Problem requirements
Return the passage of the deep canvassing text below, starting with "From Down Home’s" and going on through "line answers hesitantly.", copied word for word.

Text for analysis
__________
From Down Home’s 2021 Annual Report.

Admittedly, the conversation starts off a little choppy. After all, a stranger has called out of the blue. After a few pleasantries, the stranger starts asking about how involved the government should be in the economic recovery. Should the government be doing more for working people? For jobs? For the economy? The woman on the line answers hesitantly. 

Fifteen minutes later, however, a dialogue is emerging. The caller– a member of Down Home’s Deep Canvassing Team– is sharing about her own anxiety during the early days of the  pandemic when she pieced together jobs into a near 80 hour work week to cover her basic needs. The woman on the line was empathetic, but uncertain about how much she wanted to see the government involved in her day to day life. But soon she reveals that she is concerned about her daughter who can’t get on Medicaid but needs to go to the doctor fairly regularly. “This situation could bankrupt her,” she says. Together, the caller and the woman agree that if the North Carolina General Assembly would pass Medicaid expansion then not only would the woman’s daughter’s life be better, but her community would feel safer, more secure. 

Deep Curiosity

Calling strangers and asking them to talk about politics doesn’t sound like it would work, but this is exactly what Down Home’s Deep Canvassing team has been doing thousands of times over this year– with proven results. 

There’s a stereotype about rural folks being suspicious of outsiders and our deep canvassers are proving it wrong. Tabatha Davis, a Down Home member and deep canvasser who lives out in the country herself, says that the further out she goes to knock on a door, the more eager people seem to be to talk. “You just have to show them you aren’t trying to sell them something or get them to do anything,” she says. “You can show them that you are there to listen because you are a lot like them and care.” 

Neko Schmidt makes deep canvassing calls from his basement that doubles as his art studio. Sometimes his kids join him, keeping him company as he works. “Sure some folks just hang up on you,” he explains. “But on a good night you will get three or four really good conversations where you feel like the person is really heard.”

“Often you will talk to someone who doesn’t think their opinion matters because they are not educated about politics or they don’t see themselves particularly interested in politics. Once you tell them these politics impact them and by that fact alone their opinion matters, they start to open up.”

“It helps that I’m actually very curious,” he adds.
__________
Given information
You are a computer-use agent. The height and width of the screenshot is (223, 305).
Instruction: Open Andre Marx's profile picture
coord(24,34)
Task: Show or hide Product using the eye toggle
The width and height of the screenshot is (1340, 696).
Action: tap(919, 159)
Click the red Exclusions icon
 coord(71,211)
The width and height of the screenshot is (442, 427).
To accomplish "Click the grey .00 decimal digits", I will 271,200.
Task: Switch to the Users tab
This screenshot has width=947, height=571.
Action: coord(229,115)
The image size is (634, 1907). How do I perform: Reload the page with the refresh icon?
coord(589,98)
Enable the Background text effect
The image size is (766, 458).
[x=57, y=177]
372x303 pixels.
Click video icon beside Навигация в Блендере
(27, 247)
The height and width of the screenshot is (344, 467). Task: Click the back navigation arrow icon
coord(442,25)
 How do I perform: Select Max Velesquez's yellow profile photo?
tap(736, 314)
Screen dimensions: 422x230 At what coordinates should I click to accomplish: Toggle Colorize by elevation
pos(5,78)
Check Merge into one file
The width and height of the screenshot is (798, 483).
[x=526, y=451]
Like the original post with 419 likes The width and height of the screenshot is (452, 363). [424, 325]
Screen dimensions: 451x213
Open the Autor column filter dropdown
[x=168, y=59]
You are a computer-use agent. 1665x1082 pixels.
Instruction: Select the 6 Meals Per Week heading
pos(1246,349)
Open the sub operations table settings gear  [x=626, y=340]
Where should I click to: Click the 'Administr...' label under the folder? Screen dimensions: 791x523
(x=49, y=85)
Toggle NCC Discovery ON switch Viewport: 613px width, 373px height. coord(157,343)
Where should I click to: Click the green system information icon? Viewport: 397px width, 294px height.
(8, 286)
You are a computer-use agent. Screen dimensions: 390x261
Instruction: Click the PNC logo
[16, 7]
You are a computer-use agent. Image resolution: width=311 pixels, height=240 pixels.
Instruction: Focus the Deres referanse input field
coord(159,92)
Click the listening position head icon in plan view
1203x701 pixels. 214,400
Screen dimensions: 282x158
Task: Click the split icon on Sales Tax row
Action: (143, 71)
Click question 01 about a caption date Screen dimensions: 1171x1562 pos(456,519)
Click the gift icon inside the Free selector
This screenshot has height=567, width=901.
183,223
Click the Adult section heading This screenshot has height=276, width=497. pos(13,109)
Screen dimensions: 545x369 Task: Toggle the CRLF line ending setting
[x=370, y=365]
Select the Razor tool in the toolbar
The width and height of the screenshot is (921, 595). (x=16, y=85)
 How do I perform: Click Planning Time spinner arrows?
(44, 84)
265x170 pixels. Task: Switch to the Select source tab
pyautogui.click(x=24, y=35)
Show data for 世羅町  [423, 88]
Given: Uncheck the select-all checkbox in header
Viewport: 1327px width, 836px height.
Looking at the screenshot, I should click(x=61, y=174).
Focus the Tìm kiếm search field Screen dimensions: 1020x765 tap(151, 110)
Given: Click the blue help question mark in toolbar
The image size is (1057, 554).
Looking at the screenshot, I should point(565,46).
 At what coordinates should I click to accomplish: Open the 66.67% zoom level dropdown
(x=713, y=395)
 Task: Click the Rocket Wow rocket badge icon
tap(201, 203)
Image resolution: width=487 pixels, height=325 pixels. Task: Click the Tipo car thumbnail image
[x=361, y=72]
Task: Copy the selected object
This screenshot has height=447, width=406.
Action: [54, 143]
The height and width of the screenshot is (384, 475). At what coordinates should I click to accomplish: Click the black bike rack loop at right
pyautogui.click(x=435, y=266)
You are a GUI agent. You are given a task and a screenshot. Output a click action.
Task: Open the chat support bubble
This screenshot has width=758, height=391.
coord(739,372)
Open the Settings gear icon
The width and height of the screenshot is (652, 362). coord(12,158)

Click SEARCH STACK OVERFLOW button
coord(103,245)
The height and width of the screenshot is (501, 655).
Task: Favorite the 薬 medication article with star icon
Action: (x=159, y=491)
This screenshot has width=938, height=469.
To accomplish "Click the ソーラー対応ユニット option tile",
__________
Output for this task
From Down Home’s 2021 Annual Report.

Admittedly, the conversation starts off a little choppy. After all, a stranger has called out of the blue. After a few pleasantries, the stranger starts asking about how involved the government should be in the economic recovery. Should the government be doing more for working people? For jobs? For the economy? The woman on the line answers hesitantly.